Most reviewers found the drama powerful, immersive, and compelling, with both its direction and acting widely praised. However, many questioned the portrayal of the protagonists' apparent initial ignorance and naivety, and of their subsequent antipathy to brutality and hatred, and doubted that either were representative of real jihadis. Although a few references were made to IS's online engagement and misinformation, the decision not to present detailed back-stories for the characters led some critics to suggest that the series failed to explore why people might become radicalised, and that such apparently reasonable people would never have gone to Syria to support it. On the other hand, as former Conservative minister Baroness Warsi commented, "There are many proud parents who cannot understand why their children find an affiliation with Isil... So often we have lazily defined those attracted to violent ideologies promulgated in far-off countries as mad, bad misfits and yet the reality is far more complicated."

==Cast==
===Main cast===
- Ony Uhiara as Shakira Boothe; a British doctor and single mother to nine-year-old Isaac who travels to Syria in the hope of working in a state hospital.
- Sam Otto as Jalal Hossein; a teenager who follows his deceased elder brother to Syria, wanting to understand what he had experienced.
- Shavani Cameron as Ushna Kaleel; a teenager seeking to be a "lioness for lions".
- Ryan McKen as Ziyad Kader; Jalal's closest friend, who accompanies him hoping for adventure.

===Supporting cast===
- Hiam Abbass as Umm Salamah; educator and spiritual leader
- Jessica Gunning as Umm Walid; leader of the new arrivals house
- Nana Agyeman-Bediako as Isaac Boothe; Shakira's nine-year-old son
- Ali Suliman as Abu Omar; Jalal and Ziyad's unit commander
- Haaz Sleiman as Dr. Rabia; a colleague of Shakira's
- Amir El-Masry as Sayed; a Syrian pharmacist and suspected CIA spy
- Nitin Ganatra as Munir Hossein; Jalal's estranged father
- Yannick de Waal as Abu Abbas Al-Hollandi
- Yasen Atour as Abu Issa
- Samer Bisharat as Abu Sahl
- Karim Kassem as Abu Akram
- Sebastian Griegel as Abu Lut Al-Almani
- Jack Greenlees as Abu Ibrahim Al-Brittani
- Charles Mnene as Abu Ayoub Al-Brittani
- Fayez Bakhsh as Abu Jihad Al-Brittani
- Zafer El-Abedin as Maqqir Amir

==Episodes==

| No. | Title | Directed by | Written by | Original release date | UK viewers (millions) |
| 1 | "Episode 1" | Peter Kosminsky | Peter Kosminsky | 20 August 2017 | 2.11^{[citation needed]} |
Four young British muslims make the journey to Syria to join Islamic State. Best friends Jalal (Sam Otto) and Ziyad (Ryan McKen) are placed into an extensive four-week training campaign under the guidance of commander Abu Omar (Ali Suliman).

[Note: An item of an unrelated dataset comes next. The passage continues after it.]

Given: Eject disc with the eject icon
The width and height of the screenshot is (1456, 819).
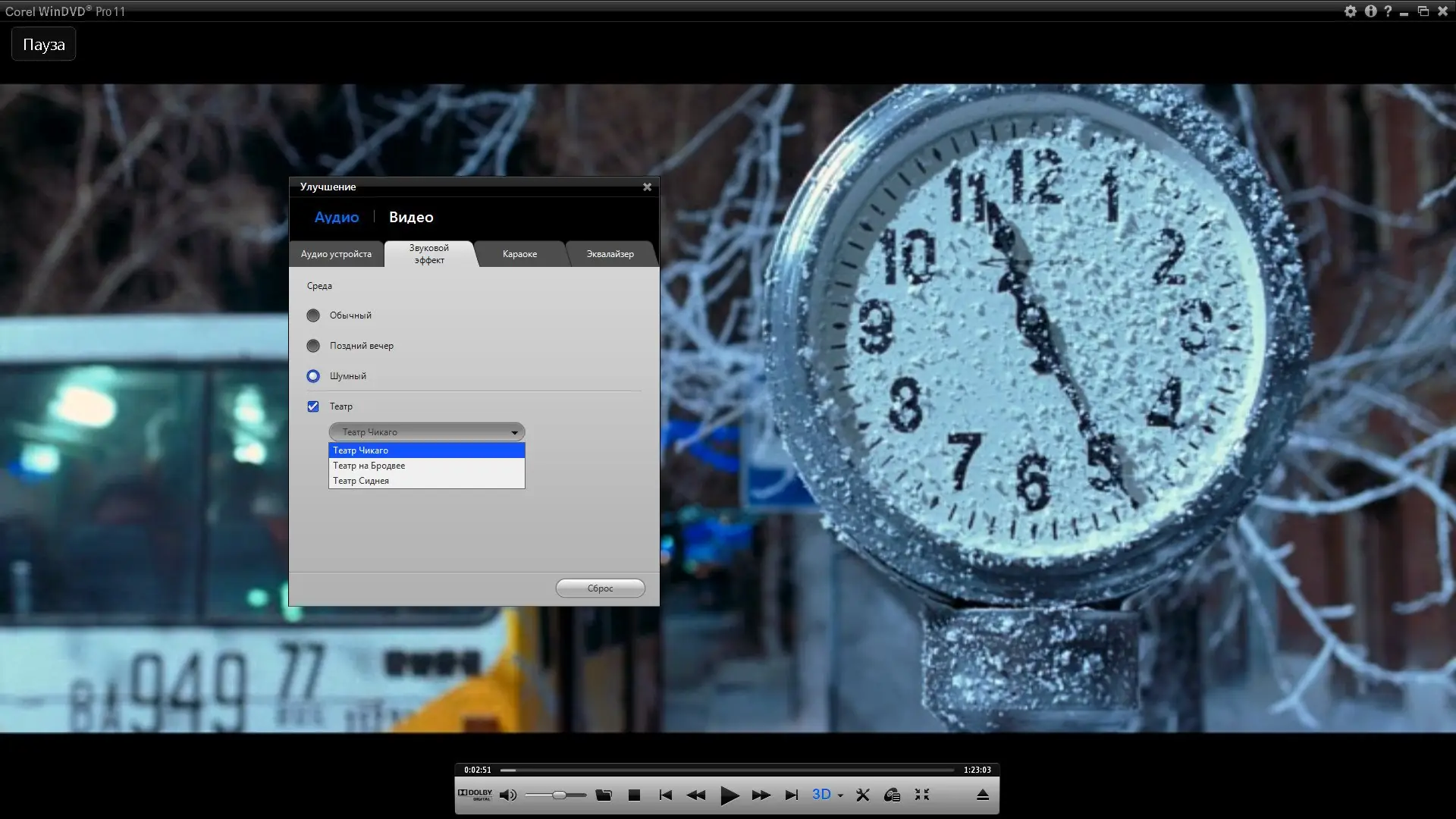Looking at the screenshot, I should pos(982,795).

Former doctor Shakira (Ony Uhiara) tries to persuade house leader Umm Walid (Jessica Gunning) to allow to her work in the local state hospital. Meanwhile, teenager Ushna (Shavani Cameron) struggles to cope with the stress of the transition, and looks to Shakira for support.
| 2 | "Episode 2" | Peter Kosminsky | Peter Kosminsky | 21 August 2017 | 1.78^{[citation needed]} |
Shakira is forced to take action when the hospital becomes the target of a bomb attack. Jalal tries to find out more about his brother and befriends Sayed (Amir El-Masry), a pharmacist with British connections. Ushna struggles with the reality that she will soon have to marry.
| 3 | "Episode 3" | Peter Kosminsky | Peter Kosminsky | 22 August 2017 | 1.68^{[citation needed]} |
Shakira is angered to discover that Isaac wishes to undertake unit training. Ushna is devastated after receiving a visit informing her that her husband has died a martyr. Jalal tries to dissuade Ziyad from driving a truck full of explosives into an enemy base.
| 4 | "Episode 4" | Peter Kosminsky | Peter Kosminsky | 23 August 2017 | 1.57^{[citation needed]} |
Shakira decides to leave Syria and return home to the UK after receiving news of her husband's death, but struggles to convince Isaac of her plans. Stricken with grief following Ziyad's death, Jalal tries to help Ibtisam and her daughter cross the border to safety. Ushna discovers that she is pregnant.